◆ Consigne A ◆
Recopiez fidèlement le passage du texte sur l'homme moderne et la technique, depuis « Le loup s'est » jusqu'à « un objet réel/culturel. » inclus.
◆ Consigne B ◆
Dans le texte sur l'homme moderne et la technique, qu'est-ce que l'Éthique apporte, selon l'auteur ?
◆ Consigne C ◆
Pour chacune des affirmations suivantes, indiquez si elle concorde avec le texte sur l'homme moderne et la technique, et citez les mots du texte qui permettent de trancher.
(i) Merlin, le magicien, pilote désormais des ordinateurs sophistiqués.
(ii) L'homme et la femme modernes craignent davantage les dangers de la Nature que la complexité du monde moderne.
(iii) C'est l'écologie qui apporte l'ordre moral.

─── Bloc de texte

Le loup s'est déguisé en robot et Merlin, le magicien, pilote désormais des ordinateurs sophistiqués.
L'homme et la femme modernes sont bien plus effrayés par la complexité du monde moderne que par les dangers d'une Nature qui n'existe plus. Pendant que l'enfant, dans un réflexe simple et immédiat se prémunit seul des craintes que ses parents lui lègue.
La véritable révolution de l'ère moderne se situe dans ce passage quasi imperceptible d'un objet réel/naturel à un objet réel/culturel.
Qu'est ce qui agite l'Homme moderne pour qu'il soit aussi méfiant à l'égard de la technique et prêt à en brider l'utilisation. L'Ethique, nouvelle déesse purificatrice, complète remarquablement l'écologie pour ce qui est de freiner les "progrès" de la technique. L'écologie apporte la pondération, l'Ethique l'ordre moral.
Cette position est fortement chargée d'ambiguïtés. D'un côté, pour la préservation de son bien-être et de sa santé, l'individu moderne demande à celle-ci d'être la plus performante possible, de l'autre il lui est impossible de supporter les conséquences de cette demande : la blessure d'une planète qui saigne et menace de mourir.

──────
─── Données fournies

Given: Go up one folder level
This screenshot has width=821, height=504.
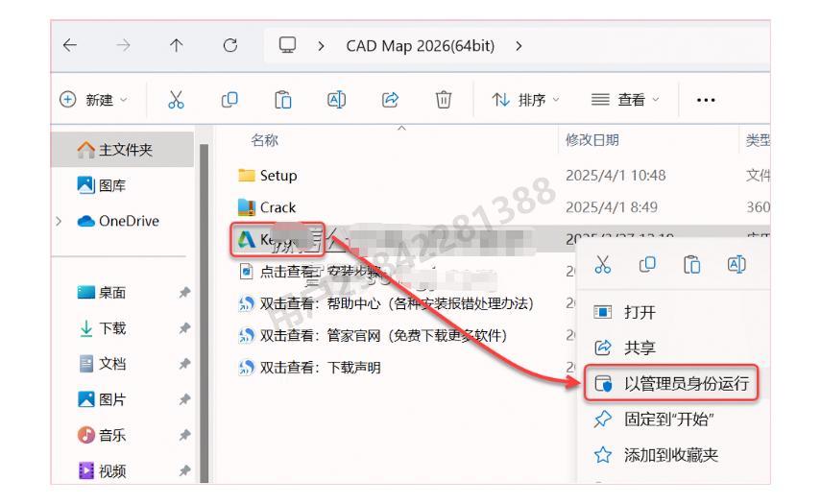Looking at the screenshot, I should [176, 45].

──────

◆ Résultat final A ◆
Le loup s'est déguisé en robot et Merlin, le magicien, pilote désormais des ordinateurs sophistiqués.
L'homme et la femme modernes sont bien plus effrayés par la complexité du monde moderne que par les dangers d'une Nature qui n'existe plus. Pendant que l'enfant, dans un réflexe simple et immédiat se prémunit seul des craintes que ses parents lui lègue.
La véritable révolution de l'ère moderne se situe dans ce passage quasi imperceptible d'un objet réel/naturel à un objet réel/culturel.

◆ Résultat final B ◆
Elle apporte l'ordre moral.

◆ Résultat final C ◆
(i) Oui : « Merlin, le magicien, pilote désormais des ordinateurs sophistiqués ».
(ii) Non : « bien plus effrayés par la complexité du monde moderne que par les dangers d'une Nature qui n'existe plus ».
(iii) Non : « L'écologie apporte la pondération, l'Ethique l'ordre moral ».